One such policy, pushed by the pharmaceutical industry, is known as “delinking.” This proposal would decouple pay from performance for pharmacy benefit managers (PBMs), the entities negotiating savings with drug manufacturers. By removing these performance-based incentives, delinking would stifle
competition, inflate drug prices, and drive up premiums for seniors enrolled in Medicare Part D.
Consider this: the Medicare Part D program is already grappling with significant changes introduced by the Biden Administration’s Inflation Reduction Act (IRA). Before Congress even contemplates layering on new government mandates, we must first assess the IRA’s full impact. The stakes are too high to risk further destabilization of a program that millions of seniors depend on.
“Delinking” provisions would disincentivize PBMs from securing greater rebate savings from drug companies – a model proven to increase health care costs. Under this framework, negotiated rebates would shrink, leading to higher premiums for seniors, estimated at an additional $13 billion annually in the
Medicare Part D program. The ripple effects would extend far beyond premiums, with patients cutting back on coverage and services, resulting in worsened health outcomes and increased spending by taxpayers.
Contrary to claims by pharmaceutical companies, “delinking” wouldn’t lower drug prices. In fact, it would likely lead to higher list prices, funneling profits back into the hands of the very companies advocating for these changes. Instead of incentivizing affordability, this model rewards manufacturers for driving up costs, eroding the competitive forces that currently help keep premiums and out-of-pocket expenses in check. Pharmaceutical companies’ influence doesn’t stop with policy proposals.
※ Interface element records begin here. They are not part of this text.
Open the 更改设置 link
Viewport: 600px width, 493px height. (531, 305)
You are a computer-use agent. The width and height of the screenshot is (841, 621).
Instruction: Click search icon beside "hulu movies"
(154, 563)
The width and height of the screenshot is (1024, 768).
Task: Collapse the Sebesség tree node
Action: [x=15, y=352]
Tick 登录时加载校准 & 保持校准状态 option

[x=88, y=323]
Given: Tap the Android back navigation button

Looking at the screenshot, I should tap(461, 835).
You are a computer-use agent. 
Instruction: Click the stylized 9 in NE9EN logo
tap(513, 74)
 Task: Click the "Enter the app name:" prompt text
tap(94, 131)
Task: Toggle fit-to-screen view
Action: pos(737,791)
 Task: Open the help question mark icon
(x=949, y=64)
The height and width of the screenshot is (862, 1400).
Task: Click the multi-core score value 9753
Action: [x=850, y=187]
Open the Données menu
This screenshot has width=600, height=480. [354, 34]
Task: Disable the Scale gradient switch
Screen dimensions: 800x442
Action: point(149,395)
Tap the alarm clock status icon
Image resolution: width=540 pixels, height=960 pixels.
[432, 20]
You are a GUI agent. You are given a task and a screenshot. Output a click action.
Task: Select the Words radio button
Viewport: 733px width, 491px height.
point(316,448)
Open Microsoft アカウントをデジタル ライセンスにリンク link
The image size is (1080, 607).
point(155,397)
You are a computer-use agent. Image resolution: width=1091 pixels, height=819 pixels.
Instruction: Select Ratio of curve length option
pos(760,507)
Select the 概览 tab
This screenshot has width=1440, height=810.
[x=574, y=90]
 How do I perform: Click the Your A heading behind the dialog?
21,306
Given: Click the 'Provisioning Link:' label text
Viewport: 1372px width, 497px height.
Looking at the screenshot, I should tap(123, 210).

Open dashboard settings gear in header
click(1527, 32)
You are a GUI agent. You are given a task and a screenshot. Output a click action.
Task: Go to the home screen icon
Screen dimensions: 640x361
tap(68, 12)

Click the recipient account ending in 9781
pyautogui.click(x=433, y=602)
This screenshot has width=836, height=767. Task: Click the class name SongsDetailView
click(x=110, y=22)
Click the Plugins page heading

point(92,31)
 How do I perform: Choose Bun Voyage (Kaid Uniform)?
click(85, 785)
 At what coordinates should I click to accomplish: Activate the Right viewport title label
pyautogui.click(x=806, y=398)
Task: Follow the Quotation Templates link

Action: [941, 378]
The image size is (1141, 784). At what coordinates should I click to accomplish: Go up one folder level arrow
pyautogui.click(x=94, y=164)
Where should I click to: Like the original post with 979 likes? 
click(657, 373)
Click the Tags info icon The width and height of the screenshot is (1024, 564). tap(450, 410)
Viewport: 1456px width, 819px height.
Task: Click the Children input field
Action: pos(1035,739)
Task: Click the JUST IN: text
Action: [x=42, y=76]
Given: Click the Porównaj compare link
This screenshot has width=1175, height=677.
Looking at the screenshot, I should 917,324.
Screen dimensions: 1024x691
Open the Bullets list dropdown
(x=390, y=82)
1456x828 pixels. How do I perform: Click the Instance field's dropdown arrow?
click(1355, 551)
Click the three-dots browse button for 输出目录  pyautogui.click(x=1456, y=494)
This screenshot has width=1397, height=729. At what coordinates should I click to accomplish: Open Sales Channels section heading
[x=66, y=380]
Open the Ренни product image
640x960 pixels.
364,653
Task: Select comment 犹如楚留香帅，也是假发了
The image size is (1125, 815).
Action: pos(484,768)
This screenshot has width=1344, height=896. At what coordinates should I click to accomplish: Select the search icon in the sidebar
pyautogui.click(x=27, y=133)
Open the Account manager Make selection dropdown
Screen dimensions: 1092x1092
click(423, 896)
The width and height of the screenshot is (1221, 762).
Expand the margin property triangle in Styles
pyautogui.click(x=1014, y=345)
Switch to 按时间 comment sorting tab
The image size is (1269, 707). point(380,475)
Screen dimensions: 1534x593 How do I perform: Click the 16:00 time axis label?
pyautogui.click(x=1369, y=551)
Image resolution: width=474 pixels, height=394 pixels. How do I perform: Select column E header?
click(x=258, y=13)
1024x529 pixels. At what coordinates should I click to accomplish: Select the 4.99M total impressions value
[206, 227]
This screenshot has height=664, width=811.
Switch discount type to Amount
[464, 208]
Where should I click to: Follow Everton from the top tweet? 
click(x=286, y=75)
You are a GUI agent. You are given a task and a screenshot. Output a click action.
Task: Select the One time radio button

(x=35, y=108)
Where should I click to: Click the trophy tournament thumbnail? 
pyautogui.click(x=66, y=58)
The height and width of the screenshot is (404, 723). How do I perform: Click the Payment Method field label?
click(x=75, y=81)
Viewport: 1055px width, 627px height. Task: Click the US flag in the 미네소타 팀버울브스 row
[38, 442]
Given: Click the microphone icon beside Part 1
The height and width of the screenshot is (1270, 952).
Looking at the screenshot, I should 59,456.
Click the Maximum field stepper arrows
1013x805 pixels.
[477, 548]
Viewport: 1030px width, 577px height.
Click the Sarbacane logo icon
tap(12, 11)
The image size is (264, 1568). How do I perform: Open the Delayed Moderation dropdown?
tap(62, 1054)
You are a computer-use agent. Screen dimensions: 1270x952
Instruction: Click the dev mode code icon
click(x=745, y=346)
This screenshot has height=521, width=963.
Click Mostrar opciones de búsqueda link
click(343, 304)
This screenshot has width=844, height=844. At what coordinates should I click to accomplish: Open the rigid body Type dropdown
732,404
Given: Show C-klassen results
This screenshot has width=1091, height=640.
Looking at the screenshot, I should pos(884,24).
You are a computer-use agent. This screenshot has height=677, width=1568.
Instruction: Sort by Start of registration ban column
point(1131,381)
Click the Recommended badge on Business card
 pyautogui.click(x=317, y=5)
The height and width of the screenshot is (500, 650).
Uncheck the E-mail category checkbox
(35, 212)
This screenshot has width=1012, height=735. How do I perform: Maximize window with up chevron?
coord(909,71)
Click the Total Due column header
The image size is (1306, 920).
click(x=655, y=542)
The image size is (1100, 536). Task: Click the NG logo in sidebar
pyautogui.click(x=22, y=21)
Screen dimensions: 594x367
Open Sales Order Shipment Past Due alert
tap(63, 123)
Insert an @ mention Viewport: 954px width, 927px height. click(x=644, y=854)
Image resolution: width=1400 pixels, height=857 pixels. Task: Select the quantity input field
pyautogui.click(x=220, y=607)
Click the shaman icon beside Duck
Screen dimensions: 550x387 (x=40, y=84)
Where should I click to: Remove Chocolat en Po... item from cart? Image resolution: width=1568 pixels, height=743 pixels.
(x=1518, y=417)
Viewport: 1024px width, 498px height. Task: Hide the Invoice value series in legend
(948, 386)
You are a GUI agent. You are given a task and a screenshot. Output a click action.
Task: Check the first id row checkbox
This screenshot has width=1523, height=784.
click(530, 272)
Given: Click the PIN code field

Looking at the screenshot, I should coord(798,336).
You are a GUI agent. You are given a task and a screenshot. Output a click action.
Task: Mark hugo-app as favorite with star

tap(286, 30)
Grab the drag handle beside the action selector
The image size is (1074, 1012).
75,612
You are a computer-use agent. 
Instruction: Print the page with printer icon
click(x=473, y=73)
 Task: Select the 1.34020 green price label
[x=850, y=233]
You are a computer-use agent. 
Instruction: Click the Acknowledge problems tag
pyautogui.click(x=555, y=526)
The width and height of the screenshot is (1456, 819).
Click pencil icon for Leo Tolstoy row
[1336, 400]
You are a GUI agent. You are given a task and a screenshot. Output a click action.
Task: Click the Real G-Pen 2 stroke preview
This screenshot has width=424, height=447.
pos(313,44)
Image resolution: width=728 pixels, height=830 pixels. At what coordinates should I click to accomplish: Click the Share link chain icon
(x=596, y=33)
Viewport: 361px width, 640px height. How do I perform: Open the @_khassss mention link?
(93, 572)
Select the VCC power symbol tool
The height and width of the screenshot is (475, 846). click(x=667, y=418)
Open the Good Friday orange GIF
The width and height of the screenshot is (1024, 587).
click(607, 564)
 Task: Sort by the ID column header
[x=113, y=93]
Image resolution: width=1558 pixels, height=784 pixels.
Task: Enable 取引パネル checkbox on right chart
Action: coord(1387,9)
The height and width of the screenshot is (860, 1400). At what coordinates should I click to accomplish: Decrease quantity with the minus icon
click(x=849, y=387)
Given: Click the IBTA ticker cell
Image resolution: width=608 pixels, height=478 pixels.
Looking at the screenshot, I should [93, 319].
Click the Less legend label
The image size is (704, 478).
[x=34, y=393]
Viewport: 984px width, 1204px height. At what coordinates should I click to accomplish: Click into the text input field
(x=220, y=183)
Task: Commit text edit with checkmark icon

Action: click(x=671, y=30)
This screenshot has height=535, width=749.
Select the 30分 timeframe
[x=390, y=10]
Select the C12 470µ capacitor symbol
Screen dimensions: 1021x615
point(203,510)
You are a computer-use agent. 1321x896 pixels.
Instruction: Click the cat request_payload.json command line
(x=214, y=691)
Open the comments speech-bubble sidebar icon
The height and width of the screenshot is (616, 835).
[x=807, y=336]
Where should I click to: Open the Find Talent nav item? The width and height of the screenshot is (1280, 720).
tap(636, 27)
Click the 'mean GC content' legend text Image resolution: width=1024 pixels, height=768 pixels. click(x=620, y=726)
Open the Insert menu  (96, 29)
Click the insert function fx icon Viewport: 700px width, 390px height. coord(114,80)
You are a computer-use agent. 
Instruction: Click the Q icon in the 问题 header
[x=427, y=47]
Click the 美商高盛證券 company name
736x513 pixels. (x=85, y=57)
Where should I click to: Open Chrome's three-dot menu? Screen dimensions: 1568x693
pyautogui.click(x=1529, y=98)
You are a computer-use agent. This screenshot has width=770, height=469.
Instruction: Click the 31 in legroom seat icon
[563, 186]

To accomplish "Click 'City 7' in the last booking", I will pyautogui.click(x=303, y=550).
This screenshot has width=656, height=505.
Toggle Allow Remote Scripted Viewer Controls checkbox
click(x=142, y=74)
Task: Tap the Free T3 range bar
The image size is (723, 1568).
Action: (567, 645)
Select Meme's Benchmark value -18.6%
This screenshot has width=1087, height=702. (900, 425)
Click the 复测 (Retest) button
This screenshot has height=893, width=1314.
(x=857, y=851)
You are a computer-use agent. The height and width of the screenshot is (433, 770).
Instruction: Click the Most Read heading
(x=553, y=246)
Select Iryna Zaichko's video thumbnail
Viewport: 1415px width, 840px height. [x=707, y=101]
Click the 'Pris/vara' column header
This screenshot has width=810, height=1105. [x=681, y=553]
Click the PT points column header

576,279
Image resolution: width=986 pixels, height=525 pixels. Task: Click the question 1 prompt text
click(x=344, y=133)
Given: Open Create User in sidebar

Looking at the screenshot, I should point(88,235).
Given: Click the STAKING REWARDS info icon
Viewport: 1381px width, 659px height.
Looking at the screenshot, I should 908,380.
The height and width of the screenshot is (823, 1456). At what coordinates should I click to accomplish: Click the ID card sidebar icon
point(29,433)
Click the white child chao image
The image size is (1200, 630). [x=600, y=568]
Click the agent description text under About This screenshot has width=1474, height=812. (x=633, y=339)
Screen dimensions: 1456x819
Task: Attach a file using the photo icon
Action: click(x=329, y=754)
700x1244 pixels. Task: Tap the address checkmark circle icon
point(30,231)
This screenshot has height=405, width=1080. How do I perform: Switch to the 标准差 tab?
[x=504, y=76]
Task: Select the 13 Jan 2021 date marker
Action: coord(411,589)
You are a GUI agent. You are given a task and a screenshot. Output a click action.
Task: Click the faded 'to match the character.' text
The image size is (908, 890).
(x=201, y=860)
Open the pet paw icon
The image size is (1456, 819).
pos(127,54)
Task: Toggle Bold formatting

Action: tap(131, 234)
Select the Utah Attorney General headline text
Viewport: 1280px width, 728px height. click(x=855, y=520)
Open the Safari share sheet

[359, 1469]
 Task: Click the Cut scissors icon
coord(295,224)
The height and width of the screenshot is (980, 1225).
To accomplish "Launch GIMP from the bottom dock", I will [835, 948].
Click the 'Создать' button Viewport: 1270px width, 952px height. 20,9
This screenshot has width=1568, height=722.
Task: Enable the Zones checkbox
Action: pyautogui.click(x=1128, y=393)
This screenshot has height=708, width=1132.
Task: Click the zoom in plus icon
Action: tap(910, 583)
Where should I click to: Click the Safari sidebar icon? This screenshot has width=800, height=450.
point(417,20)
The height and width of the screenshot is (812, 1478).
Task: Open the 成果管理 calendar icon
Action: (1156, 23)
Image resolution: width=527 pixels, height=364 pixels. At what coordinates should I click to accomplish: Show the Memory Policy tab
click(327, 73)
Their direct-to-consumer (DTC) advertising floods television and social media, steering patients toward expensive brand-name drugs even
when cheaper, equally effective alternatives exist. These ads likely help drug companies boost their profits, but also have proven to mislead patients, and undermine trust in our health care system. Robert F. Kennedy Jr., the incoming director of the Department of Health and Human Services, has called out these
deceptive tactics, highlighting their role in fueling the affordability crisis.
The Trump Administration previously sought to implement a rule addressing DTC advertising’s harmful effects by requiring ads to list the price of the drugs in advertising, but the rule stalled. Congress must pick up where this effort left off. Instead of enabling potentially manipulative practices, lawmakers should
prioritize holding drug companies accountable to truly deliver lower costs to the American people.
As Republicans work to improve our health care system, Congress must reject harmful policies like delinking, that de-incentivize pharmaceutical companies at the expense of seniors and taxpayers. The path forward requires protecting performance-based  incentives, resisting misleading advertising, and
championing reforms that prioritize affordability and access for all Americans.
Let’s ensure the incoming administration and Congress inherit a health care system poised for progress—not one burdened by the costly mistakes of the past.